### DOCUMENT SECTION
This brief review of the current RDM landscape highlights several significant trends:
- Researchers face an evolving array of expectations related to how they manage and share data. Unfortunately, there is a significant communication gap between researchers and library-based data service providers.
- Overcoming this communication gap requires placing RDM in the context of a researcher’s day-to-day work with data and overcoming differences in language, terminology, and priorities between and within different research communities.
- There is currently no user-friendly guide that allows researchers to assess and advance their own data management practices.
The intention of the Support Your Data project is to address these trends by developing materials that frame activities related to research data management so that they can be easily understood and acted upon by researchers. At present, these materials consist of a rubric designed to allow researchers to self assess their own RDM practices over the course of a research project and a complementary set of guides that direct researchers towards RDM-related services at their institution and provide actionable information about how to advance their practices as necessary or desired. To meet the needs of researchers in different institutional and disciplinary contexts, all of these materials have been designed to be easily customizable.
The development process for the Support Your Data project drew upon a large number of sources. An initial point of inspiration was the “HowOpenIsIt?” guide developed by SPARC, PLOS, and the Open Access Scholarly Publishers Association (OASPA). The format of this guide, in which a number of topics (e.g., author posting rights, reuse rights) are described on a spectrum from closed to open access, allows for a number of complex and interrelated issues to be presented in a relatively simple and easy to understand manner. This prompted us to consider how to present research data management, a topic sufficiently complex as to be labelled a “wicked problem,” in a similar manner.

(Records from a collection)
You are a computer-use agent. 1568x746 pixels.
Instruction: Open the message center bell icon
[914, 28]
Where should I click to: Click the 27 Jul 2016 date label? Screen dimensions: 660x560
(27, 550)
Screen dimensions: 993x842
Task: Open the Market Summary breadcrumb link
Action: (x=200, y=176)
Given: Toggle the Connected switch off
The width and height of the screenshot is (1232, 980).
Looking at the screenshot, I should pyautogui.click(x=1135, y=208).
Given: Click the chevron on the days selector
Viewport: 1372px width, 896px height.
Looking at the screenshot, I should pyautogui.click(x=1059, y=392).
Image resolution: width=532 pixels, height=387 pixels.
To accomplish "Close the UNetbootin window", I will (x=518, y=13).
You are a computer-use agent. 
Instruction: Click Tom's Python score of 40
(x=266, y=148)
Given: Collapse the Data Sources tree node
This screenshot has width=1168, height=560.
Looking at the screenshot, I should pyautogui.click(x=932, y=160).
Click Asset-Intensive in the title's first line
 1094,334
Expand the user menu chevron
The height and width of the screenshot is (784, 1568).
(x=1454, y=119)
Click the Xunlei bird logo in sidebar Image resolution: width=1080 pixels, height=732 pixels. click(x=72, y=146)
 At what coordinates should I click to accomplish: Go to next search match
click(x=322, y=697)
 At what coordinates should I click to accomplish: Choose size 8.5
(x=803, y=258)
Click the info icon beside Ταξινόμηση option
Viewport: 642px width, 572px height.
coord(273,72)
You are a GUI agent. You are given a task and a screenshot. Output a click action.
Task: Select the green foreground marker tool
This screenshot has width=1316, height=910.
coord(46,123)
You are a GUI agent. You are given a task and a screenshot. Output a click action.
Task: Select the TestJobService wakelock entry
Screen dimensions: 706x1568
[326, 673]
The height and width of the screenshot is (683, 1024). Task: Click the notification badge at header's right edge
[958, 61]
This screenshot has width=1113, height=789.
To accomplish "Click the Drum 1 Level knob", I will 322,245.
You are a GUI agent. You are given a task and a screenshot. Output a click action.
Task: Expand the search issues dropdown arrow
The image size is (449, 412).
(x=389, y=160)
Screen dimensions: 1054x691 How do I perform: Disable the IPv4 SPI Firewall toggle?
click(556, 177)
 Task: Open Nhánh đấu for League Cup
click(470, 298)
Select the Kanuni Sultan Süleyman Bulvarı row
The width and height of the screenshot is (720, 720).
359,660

### WORK INSTRUCTIONS
Reproduce the research data management passage verbatim, from "This brief review" to "data management practices.". The listing is not required for any of this work.

### RESPONSE
This brief review of the current RDM landscape highlights several significant trends:
- Researchers face an evolving array of expectations related to how they manage and share data. Unfortunately, there is a significant communication gap between researchers and library-based data service providers.
- Overcoming this communication gap requires placing RDM in the context of a researcher’s day-to-day work with data and overcoming differences in language, terminology, and priorities between and within different research communities.
- There is currently no user-friendly guide that allows researchers to assess and advance their own data management practices.